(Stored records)

-=-=-=-=-

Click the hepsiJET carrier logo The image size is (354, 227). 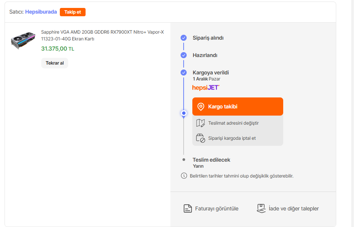[x=206, y=88]
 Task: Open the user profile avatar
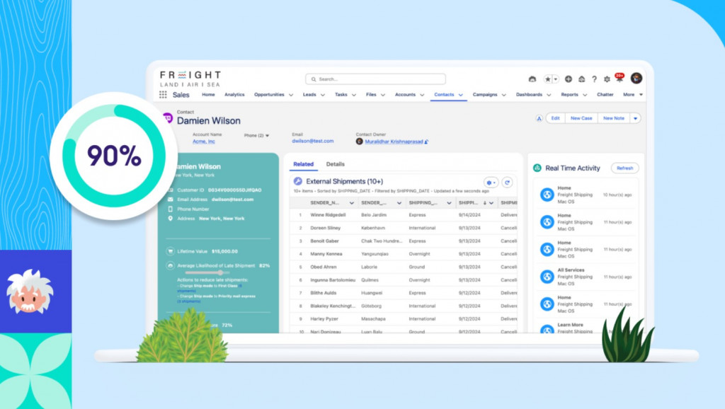tap(636, 79)
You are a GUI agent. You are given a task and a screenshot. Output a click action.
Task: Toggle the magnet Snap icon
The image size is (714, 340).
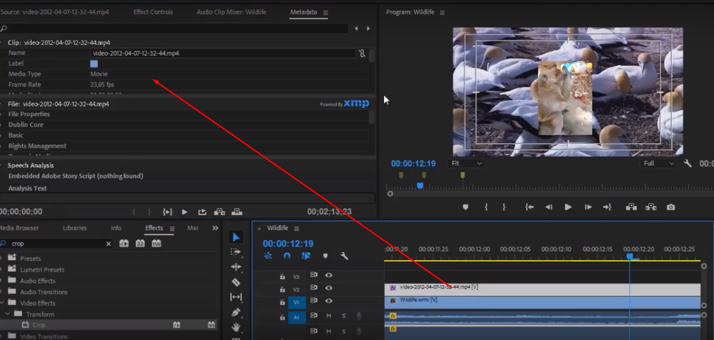[x=286, y=256]
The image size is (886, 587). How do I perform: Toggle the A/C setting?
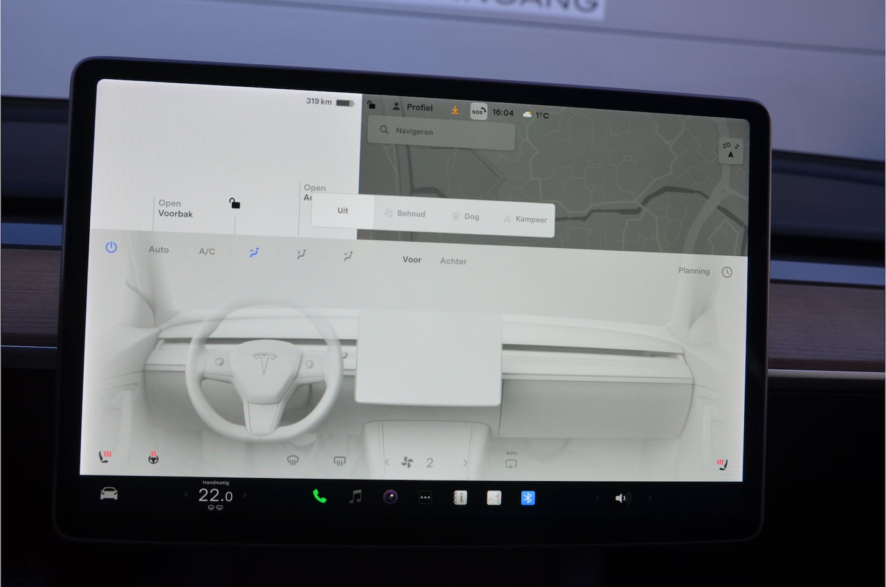(x=207, y=251)
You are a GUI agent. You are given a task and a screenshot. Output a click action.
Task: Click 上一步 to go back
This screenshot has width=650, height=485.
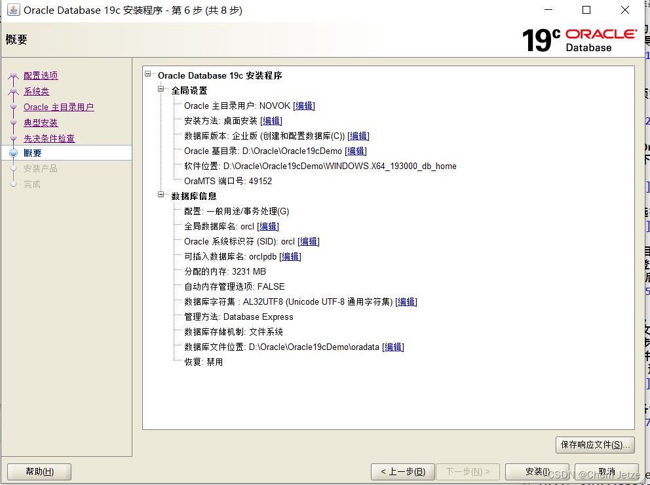coord(402,471)
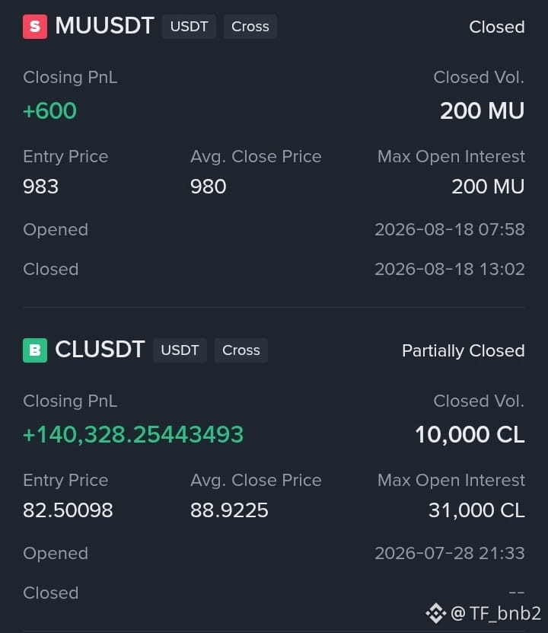Click the red S short-side icon

pyautogui.click(x=35, y=27)
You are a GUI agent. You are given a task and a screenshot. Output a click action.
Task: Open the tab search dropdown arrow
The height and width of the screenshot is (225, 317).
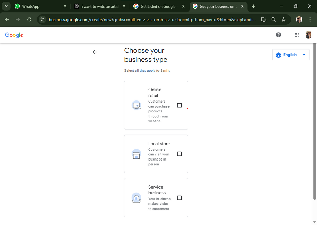6,6
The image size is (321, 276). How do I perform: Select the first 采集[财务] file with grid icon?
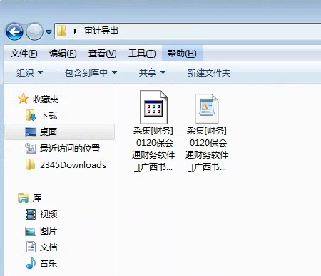(x=153, y=131)
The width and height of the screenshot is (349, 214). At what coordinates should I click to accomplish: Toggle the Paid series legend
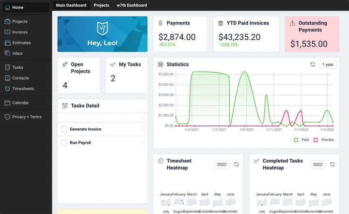click(296, 140)
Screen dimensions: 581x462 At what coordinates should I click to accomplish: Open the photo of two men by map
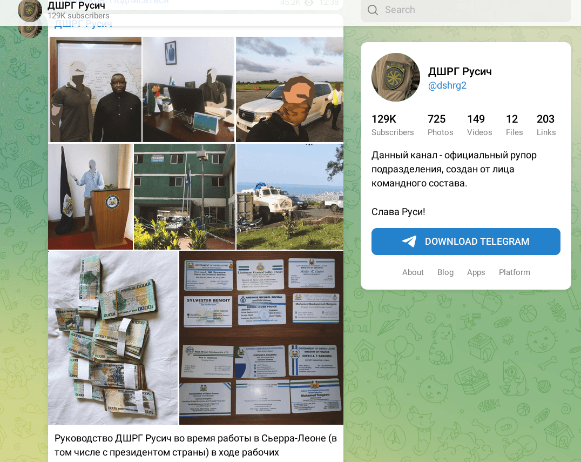click(x=96, y=89)
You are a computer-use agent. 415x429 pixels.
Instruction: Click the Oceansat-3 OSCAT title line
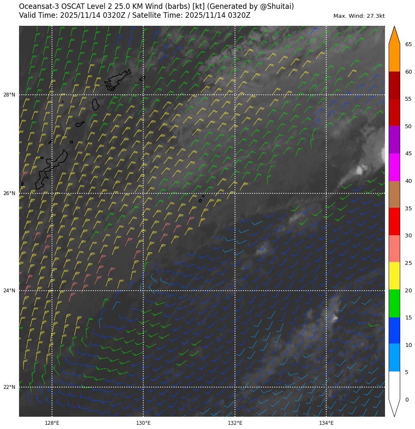[156, 6]
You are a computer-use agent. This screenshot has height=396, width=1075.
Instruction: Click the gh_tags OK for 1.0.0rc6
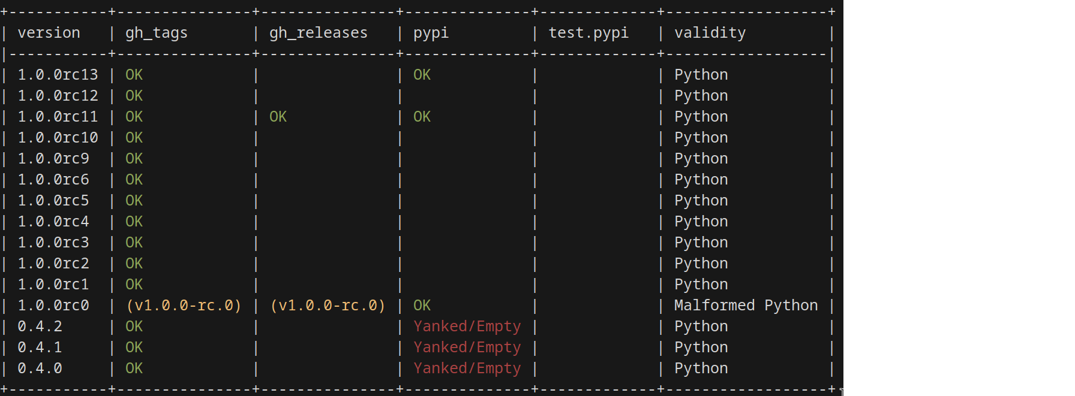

-=-=-=-=-

• [TASK TO CARRY OUT] Every line from the one containing "Task: Click 上一步 to go back" through the last line of the data is to be retyped exactly, with nothing added and no pictures included.

• [EXPECTED OUTPUT]
Task: Click 上一步 to go back
This screenshot has width=650, height=485.
coord(402,471)
Click the red S short-side icon

pyautogui.click(x=35, y=27)
You are a GUI agent. You are given a task and a screenshot. Output a click action.
Task: Open the tab search dropdown arrow
The height and width of the screenshot is (225, 317).
6,6
The image size is (321, 276). How do I perform: Select the first 采集[财务] file with grid icon?
(x=153, y=131)
The width and height of the screenshot is (349, 214). At what coordinates should I click to accomplish: Toggle the Paid series legend
click(296, 140)
Screen dimensions: 581x462 At what coordinates should I click to accomplish: Open the photo of two men by map
click(x=96, y=89)
You are a computer-use agent. 415x429 pixels.
Instruction: Click the Oceansat-3 OSCAT title line
[156, 6]
You are a computer-use agent. This screenshot has height=396, width=1075.
Instruction: Click the gh_tags OK for 1.0.0rc6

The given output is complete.